The Burning QUESTION
Because wanting the same things as everyone else was never the point was it?

“Some of my wants arrived quietly. Some took their time. The important part I’ve now learnt at this stage in my life – is just letting them belong—without needing to make sense to anyone else.”
creator of maison 1973, Nic Tierney

What We Had To Ask OURSELVES
There’s a quiet question that can change everything in midlife:
What do you actually want?
Not what you were told to want. Not what looks good on paper. Not what other women seem to be chasing.
But you—here, now.
What do you want?
We ask this not as a throwaway prompt, but as a radical act. Because to want differently in a world of sameness is to reclaim your agency, your intuition, your truth. And we have done it and continue to do it.
And that, maison woman – is a kind of freedom most people are too busy to notice.
Let’s explore this further.
The MYTH of the “Right” Want
We’ve been subtly taught that there’s a hierarchy of wants:
- A successful career (but not too much success).
- A beautiful home (but don’t flaunt it).
- A partner, kids, travel, glowing skin, a side hustle, toned arms, a purpose, a plan…oh geez the list goes on.
But so much of that was performance.
What happens when the applause dies down and the to-do list is done? When you finally have the space to sit with your own mind—unfiltered, unscrolled, unprompted?
Wanting differently begins there.
Not with the noise, but with the noticing. Not with the next thing, but with the stillness between things.

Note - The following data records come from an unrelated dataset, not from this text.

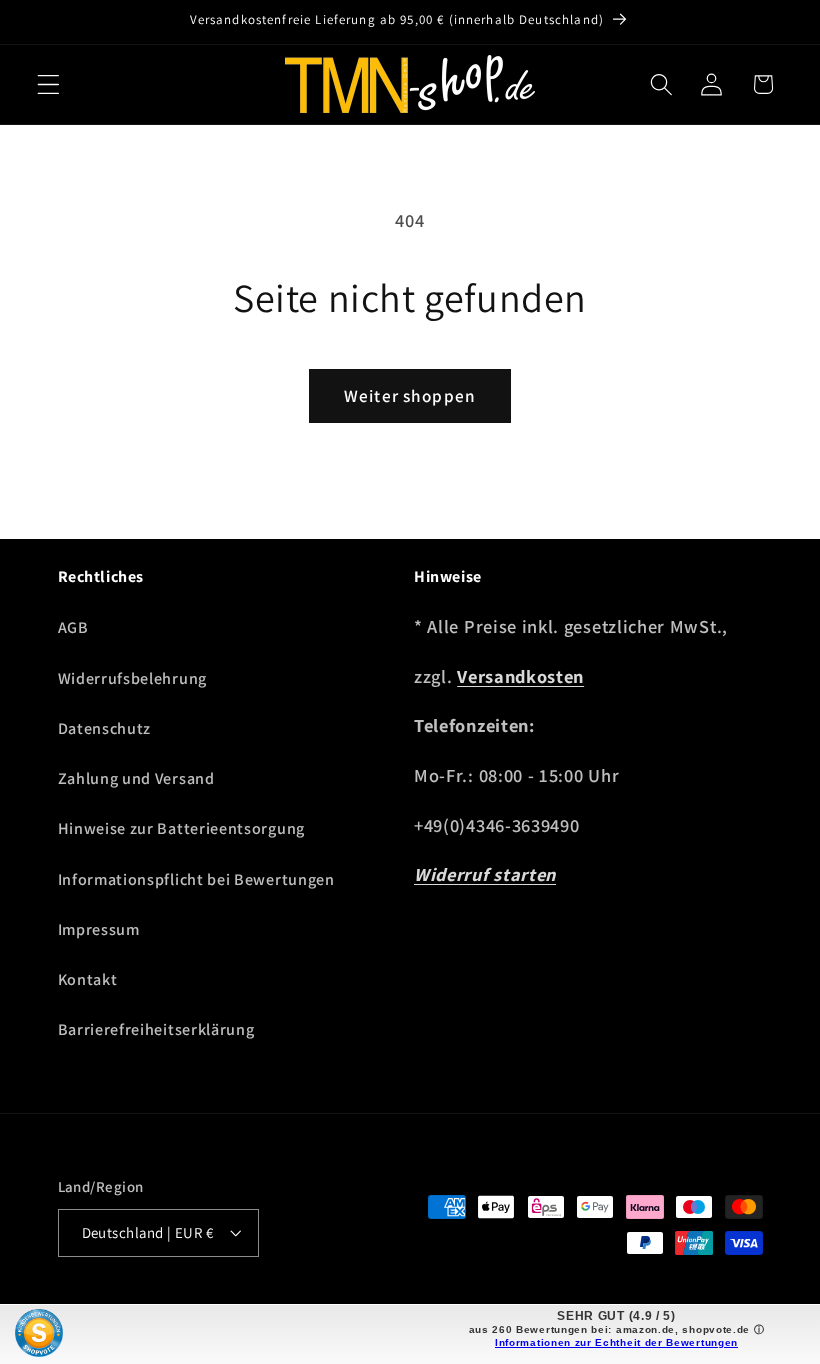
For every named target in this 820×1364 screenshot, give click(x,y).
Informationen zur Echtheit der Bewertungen (616, 1342)
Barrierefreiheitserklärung (156, 1029)
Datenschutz (105, 728)
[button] (48, 84)
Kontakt (88, 979)
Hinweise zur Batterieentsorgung (181, 828)
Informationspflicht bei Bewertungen (196, 879)
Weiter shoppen (410, 395)
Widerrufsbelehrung (132, 678)
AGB (73, 627)
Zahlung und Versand (136, 778)
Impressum (99, 929)
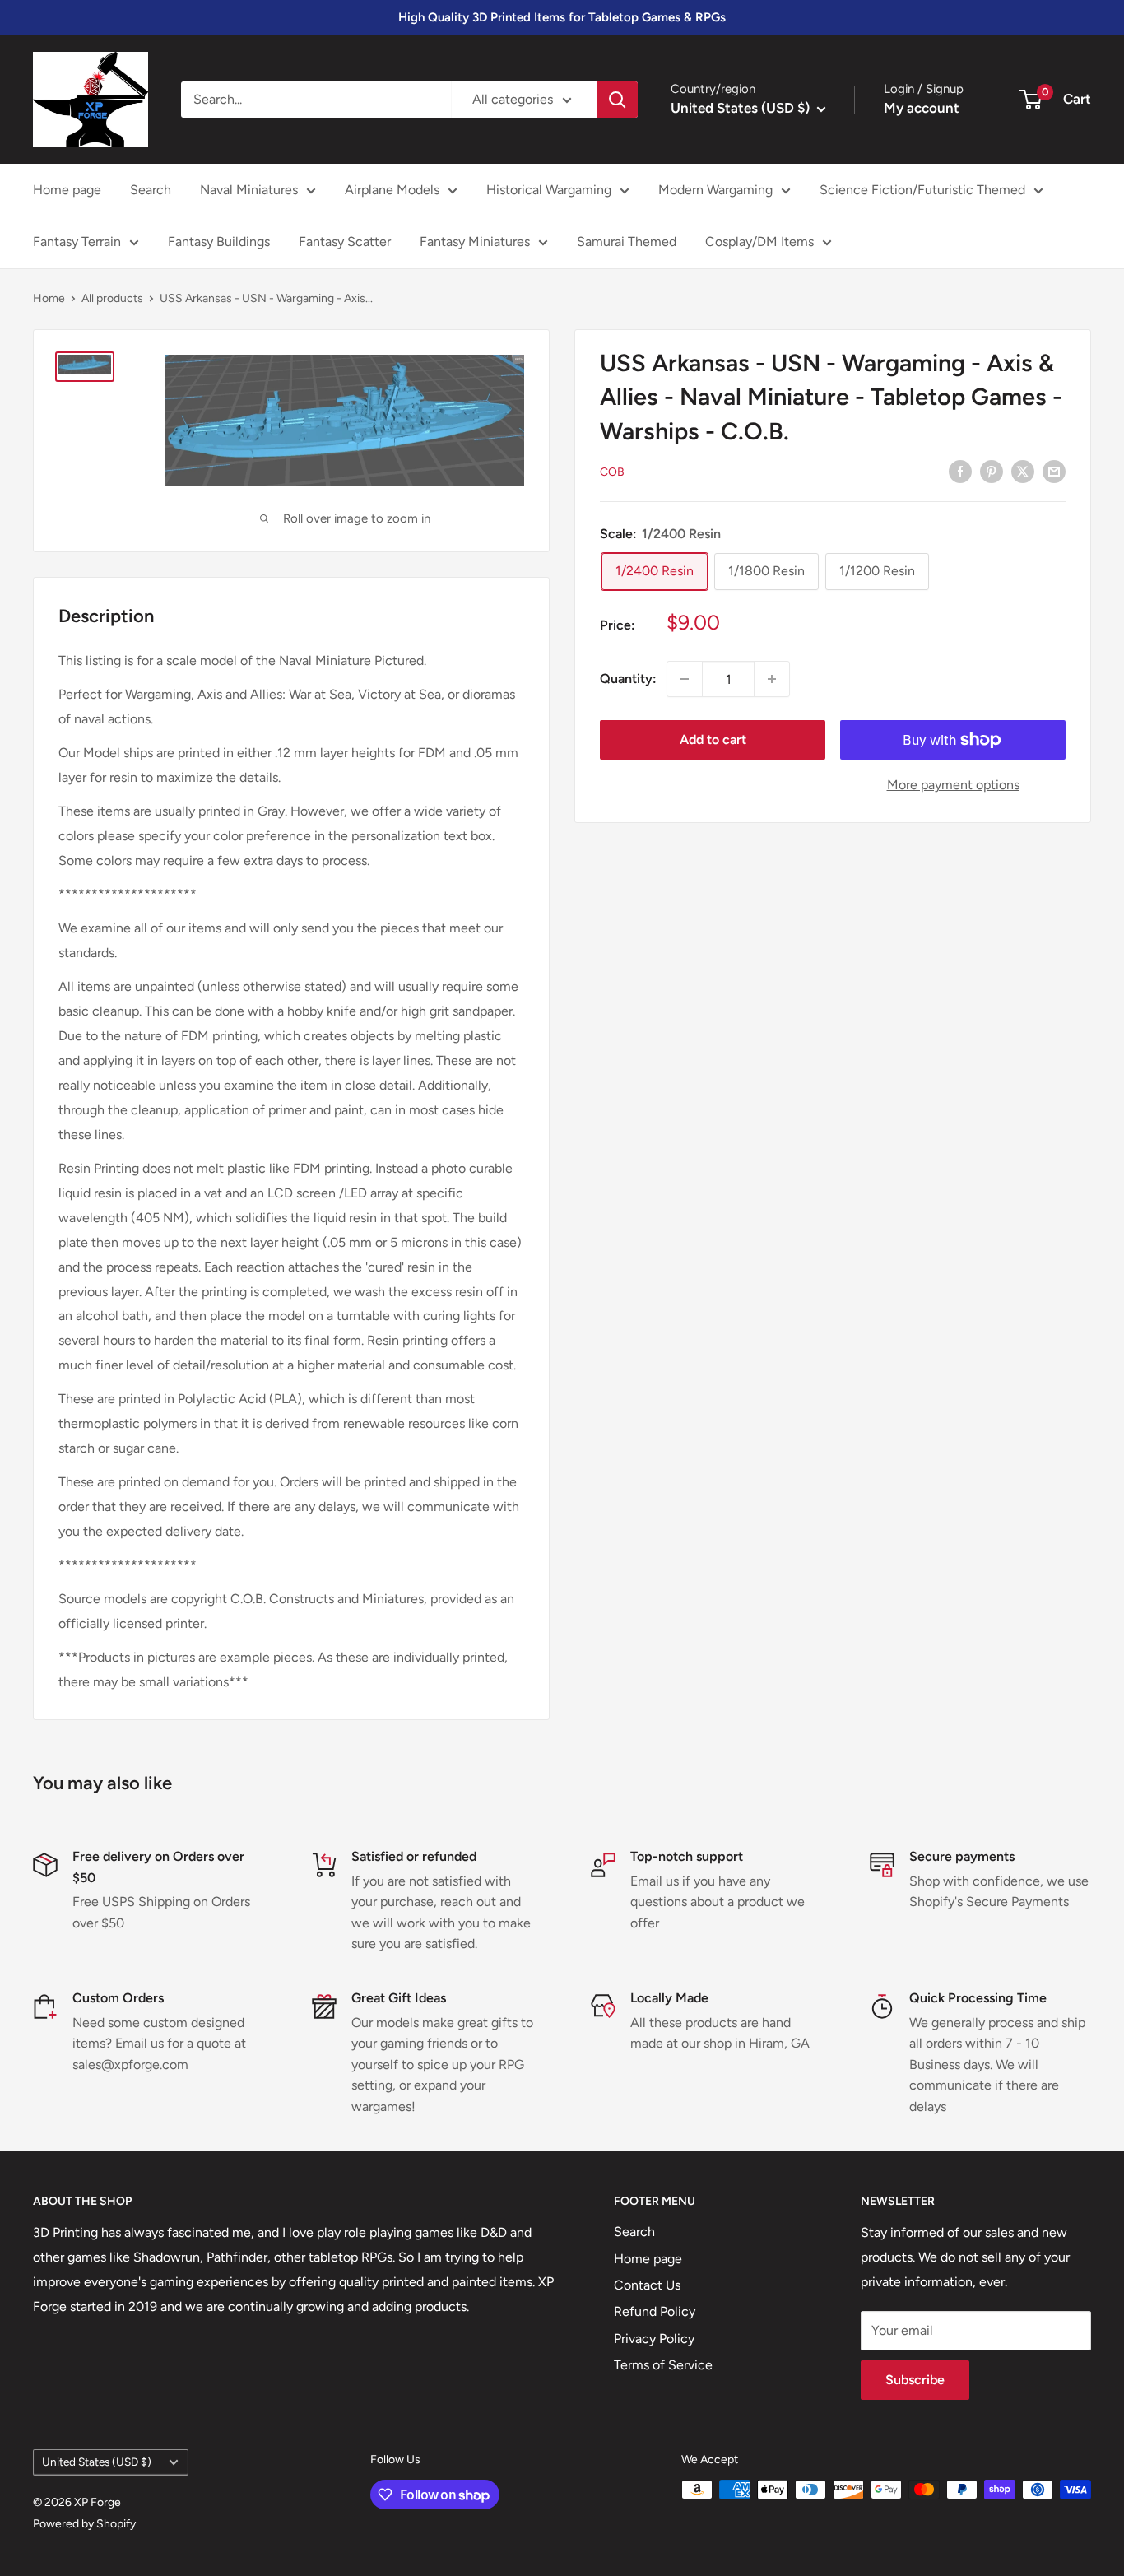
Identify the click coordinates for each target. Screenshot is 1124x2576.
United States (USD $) (96, 2461)
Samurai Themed (626, 241)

“Not everything has to be big. Some of the most important wants barely make a sound.”
creator of maison 1973, Nic Tierney
Wanting Without SHAME
The problem with wanting in midlife isn’t desire. It’s judgement.
We’ve been conditioned to judge our own cravings:
- Too much.
- Too late.
- Too selfish.
- Too frivolous.
So we dial it down. Make it smaller. Tuck it away.
But Maison isn’t here for small wants. It’s here for honest ones. Expansive ones. Strange, wild, brave ones.
The want to start over. The want to disappear for a while. The want to take up painting. Or silence. Or space.
The want to live less urgently—and more deliberately.
The want to be seen—but only by the right people.
Whatever it is—if it’s real, it belongs.
maison 1973

The PAUSE Between
Wanting differently means learning to pause between what you should want and what feels true.
That pause? That’s sacred territory.
It’s where clarity lives. Where self-trust is built. Where your voice gets loud enough to hear again.
But it’s also a tender space. Because when you start clearing away the external noise, you might find a gap—a space where you’re not sure what you want yet.
That doesn’t mean you’re lost. It means you’re listening.
You don’t owe anyone an explanation for your longing. You don’t need to wrap it in strategy or make it Instagrammable.
It’s enough to know what pulls at your soul.
And to trust that that’s worth following.

But What If It’s NOT Big?
Wanting differently isn’t always dramatic. Sometimes, it’s subtle. We’ve learnt this over the years and we’re sure you have too.
Wanting:
- More mornings without noise.
- More books. Less buzz.
- A different rhythm.
- A deeper friendship.
- Time away from urgency. Time closer to the ocean. Time with family.
- Just simple thing
There’s nothing wrong with wanting less. There’s something very right about wanting real.
Some wants whisper. Others stir quietly for years before surfacing. Both matter. Both count.

The Role of CURIOSITY
Wanting differently also invites a shift in how we relate to our own desire.
Instead of chasing answers, we start asking better questions:
- What am I drawn to lately?
- What have I stopped pretending to enjoy?
- What would feel like relief—not just reward?
These aren’t checklist questions. They’re invitation questions—open-ended, evolving, and generous. We’ve become so accustomed to hacks and tips and everything being in bite size, that we have almost become afraid to seek insight, ask questions, let the answers sit with us awhile. In midlife this becomes more powerful than ever before.
Sometimes, just asking is the breakthrough. Being curious is such a lost art nowadays.
We created this space because we saw it: the women quietly craving more—but also craving differently.
Not louder. Not shinier. Not faster.
Just…truer.
Maison 1973 is for the woman who wants with intention. Who’s ready to tune out the noise. Who trusts that her path may look different—because it should.
Because insight is more powerful than instruction.
THE maison 1973 Takeaway
Start by asking yourself: What do I want now? What no longer fits? What have I been scared to say out loud?
And then give yourself permission to want differently.
Because when the wanting is real, it’s already enough.

For women who’ve stopped performing—and started becoming.